Las dos fuerzas mayoritarias se encuentran al menos por ahora fraccionadas, ya que en el justicialismo existen pocas chances de unión entre el kirchnerismo y el reutemismo, siendo probable que al Frente por la Victoria vaya con Rossi por afuera del PJ. En tanto en el socialismo, Giustiniani acaba de confirmar su intención de participar de la interna y confrontar con Bonfatti, el candidato a Binner, pero por si faltaba algo, hoy en Rosario proclaman la candidatura de Lifschitz.
Es que, por ejemplo, en el Frente Progresista gobernante, el senador Rubén Giustiniani desoyó los reclamos del gobernador Hermes Binner en el sentido de desistir para poder imponer así al ministro Antonio Bonfatti en esa candidatura -incluso con la grave advertencia de llegar al divisionismo-, ratificando su intención de participar de las internas, habiendo además convocado a un plenario en el cual se definirán todas las candidaturas, para el 5 de febrero, en coincidencia con el congreso que para ese día tiene también el justicialismo provincial.
Es decir, queda casi nulo margen para la negociación entre Binner y Giustiniani, dada esta novedad, quedando sin posibilidad el intento del Gobernador, no quedando otro camino que confrontar en la interna para imponer a su ministro de Reforma del Estado para buscar la continuidad en la Casa Gris.
Pero además, por si faltaba algo, se reaviva la posibilidad de la candidatura del intendente rosarino Miguel Lifschitz, quien justamente este jueves unas 50 entidades barriales y cooperativas de Rosario promoverán su nominación durante una conferencia de prensa.
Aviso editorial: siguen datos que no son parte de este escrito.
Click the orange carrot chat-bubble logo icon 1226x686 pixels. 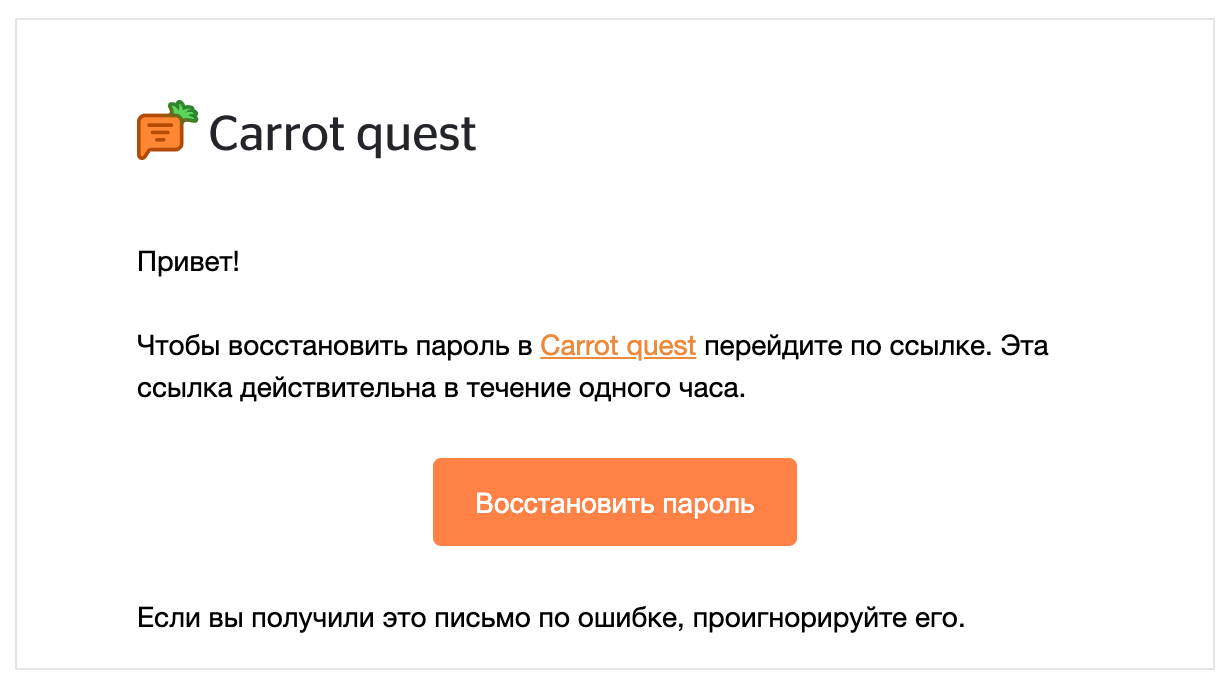pos(160,136)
Recordemos que Lifschitz tuvo intención de ser candidato, pero luego se retiró de escena -dio la impresión que sin demasiado convencimiento- ante los reclamos de Binner por evitar la interna, pero ahora con las primarias con dos candidatos confrontando, tal vez sería posible una revisión de su postura, ya que donde hay lugar para dos también puede haberlo para tres, y además con un amplio respaldo de organizaciones de su ciudad. Quizás llegue a verse tentado.
Por ahora, las aguas socialistas aparecen bastante revueltas, y al menos por ahora no se advierte posibilidad de calma.
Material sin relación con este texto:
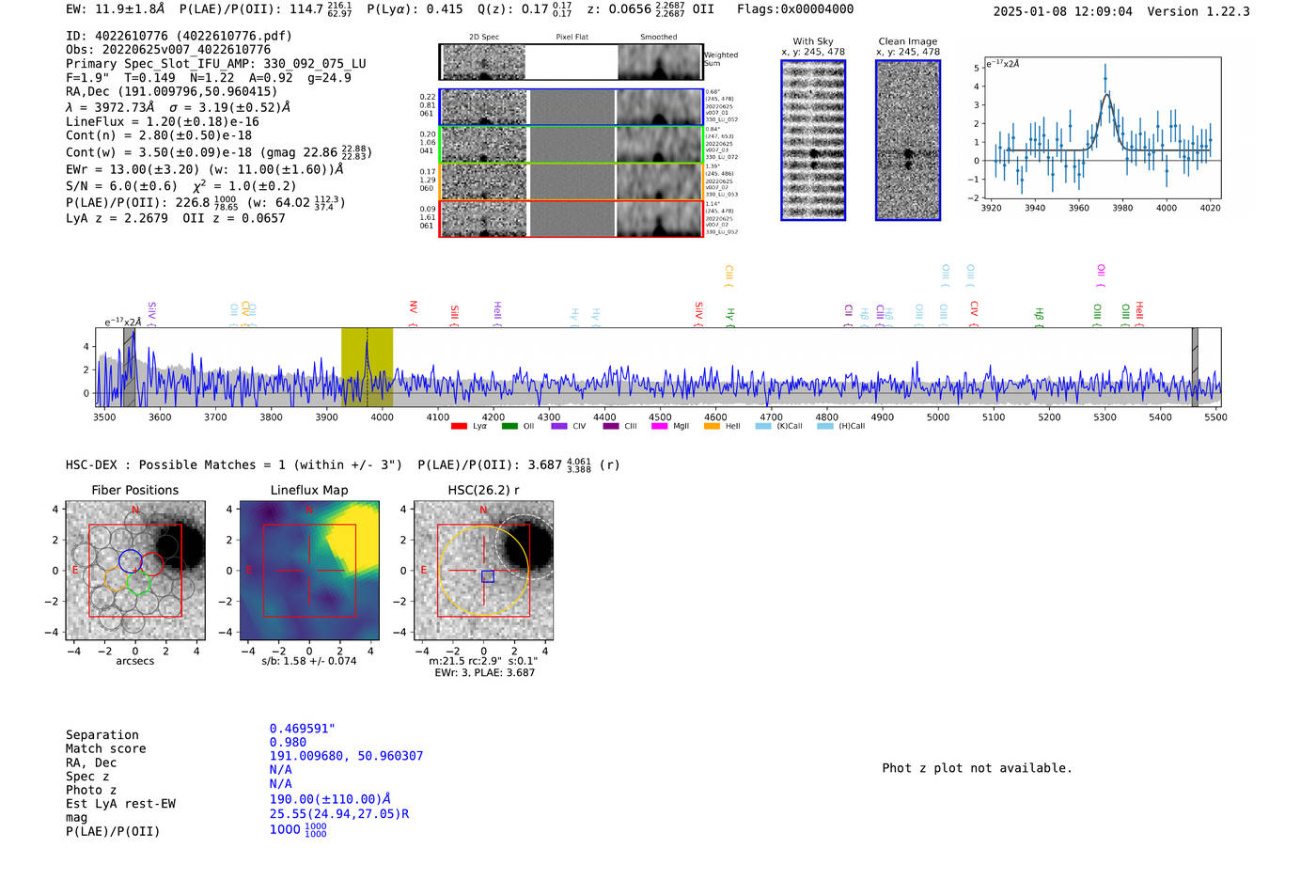Select the With Sky cutout image

click(813, 140)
Por el radicalismo en tanto, el intendente santafesino Mario Barletta parece tenerla menos complicada, aunque también allí aparece la figura de Luis Cáceres reclamando su derecho para enfrentarlo en las primarias.
En el peronismo en tanto las cosas no están mucho mejor, pues el kirchnerista Agustín Rossi exige como condición indispensable para la unidad que se reconozca y haya una total identificación con el Gobierno nacional, pues de lo contrario se presentaría a los comicios de julio con el Frente para la Victoria, es decir, por afuera del Partido Justicialista.
Como aquí en Santa Fe el kirchnerismo encuentra muchas resistencias, y más aún ahora que parece profundizarse nuevamente el conflicto con el campo, ese alineamiento parece al menos hasta ahora no demasiado probable.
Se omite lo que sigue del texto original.